**Saved data entries**.
+--

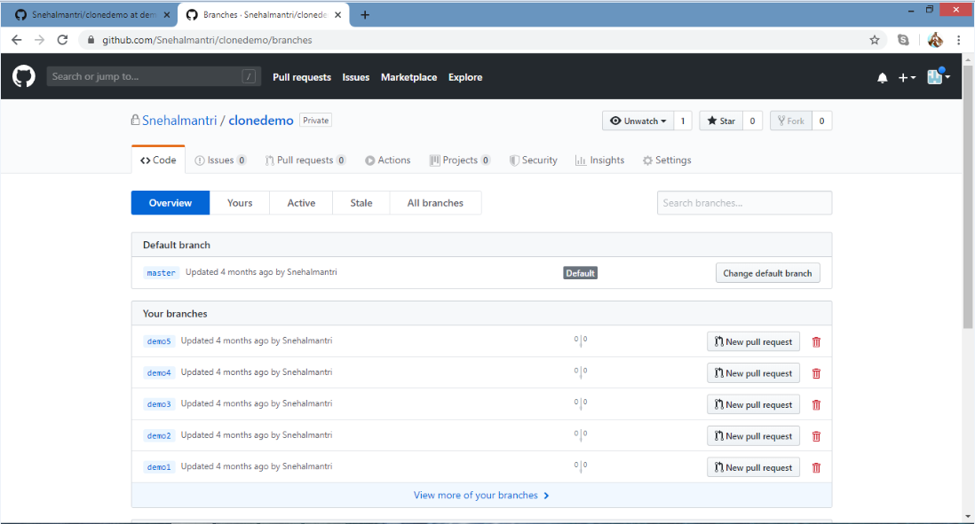Screen dimensions: 975x524
Task: Click the GitHub Octocat logo
Action: [24, 77]
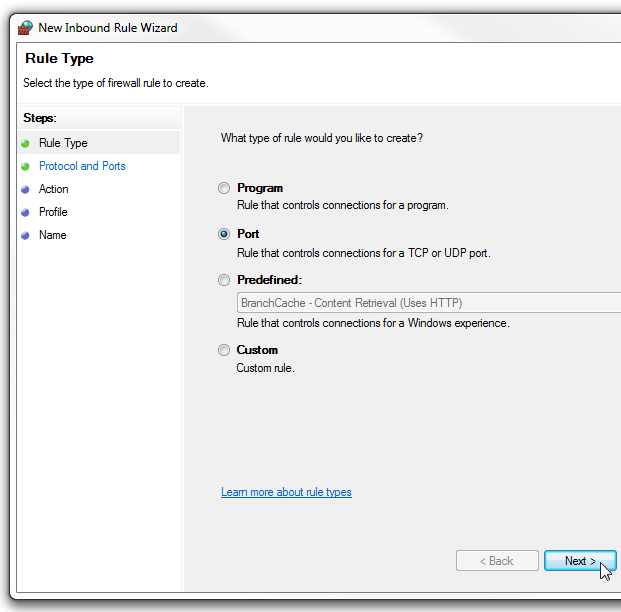
Task: Choose the Custom rule radio button
Action: [224, 350]
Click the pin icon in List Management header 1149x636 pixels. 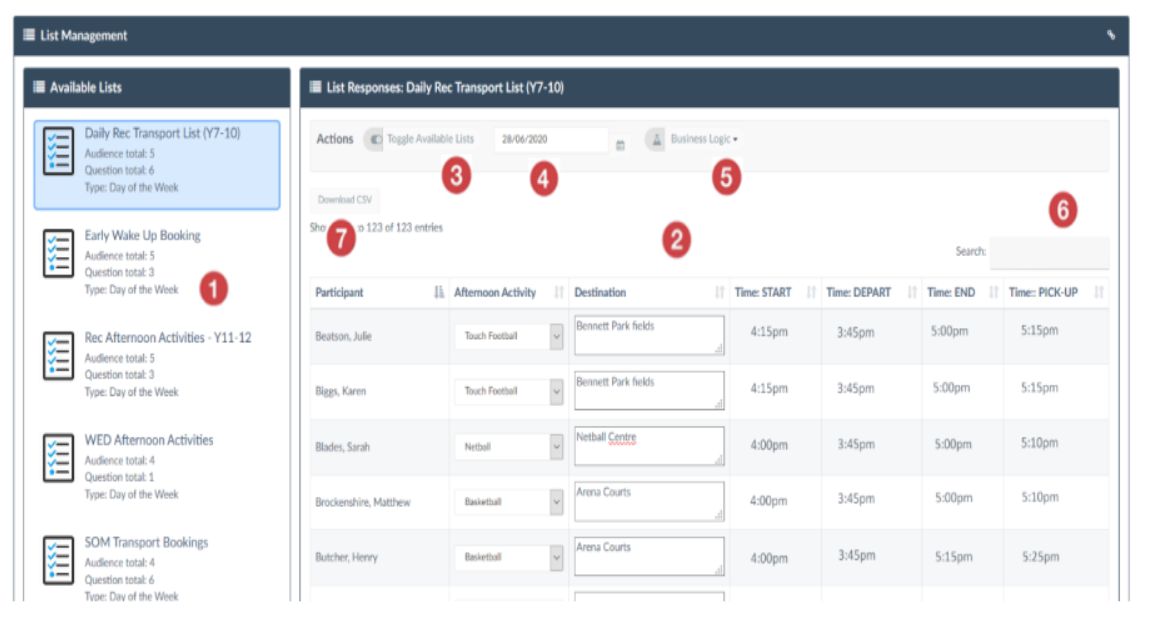click(x=1111, y=34)

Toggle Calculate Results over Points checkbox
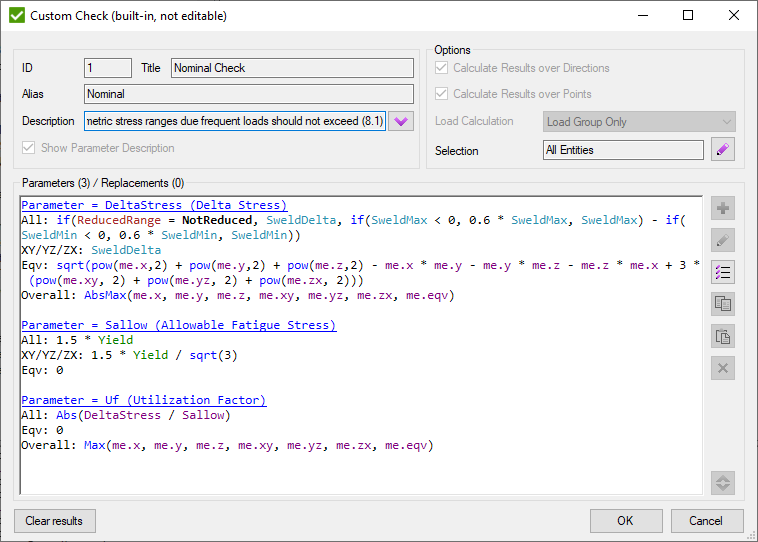[x=442, y=94]
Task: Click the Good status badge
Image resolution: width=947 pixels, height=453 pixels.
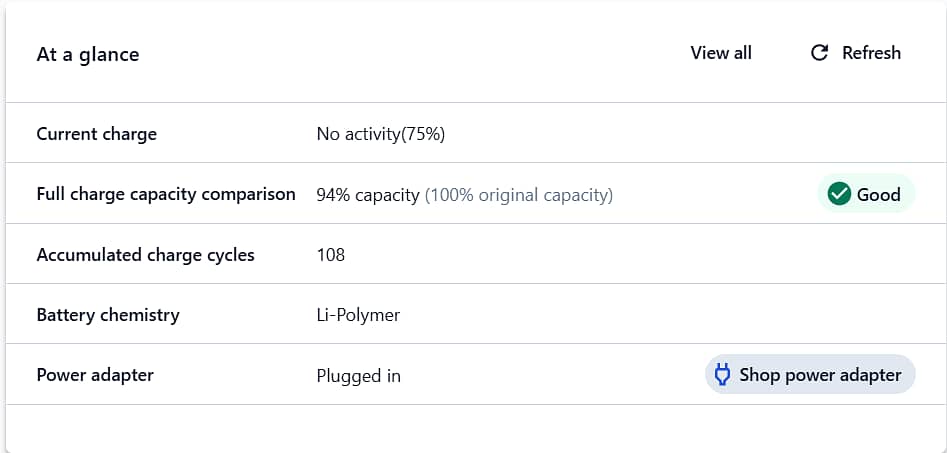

+--

**WHAT YOU NEED TO DO**. Output only the lines that run from the line containing "Task: Click the Good status badge" to the last line of the data, exactly as they stand and without pictures.

**REPLY TO THE EXERCISE**.
Task: Click the Good status badge
Image resolution: width=947 pixels, height=453 pixels.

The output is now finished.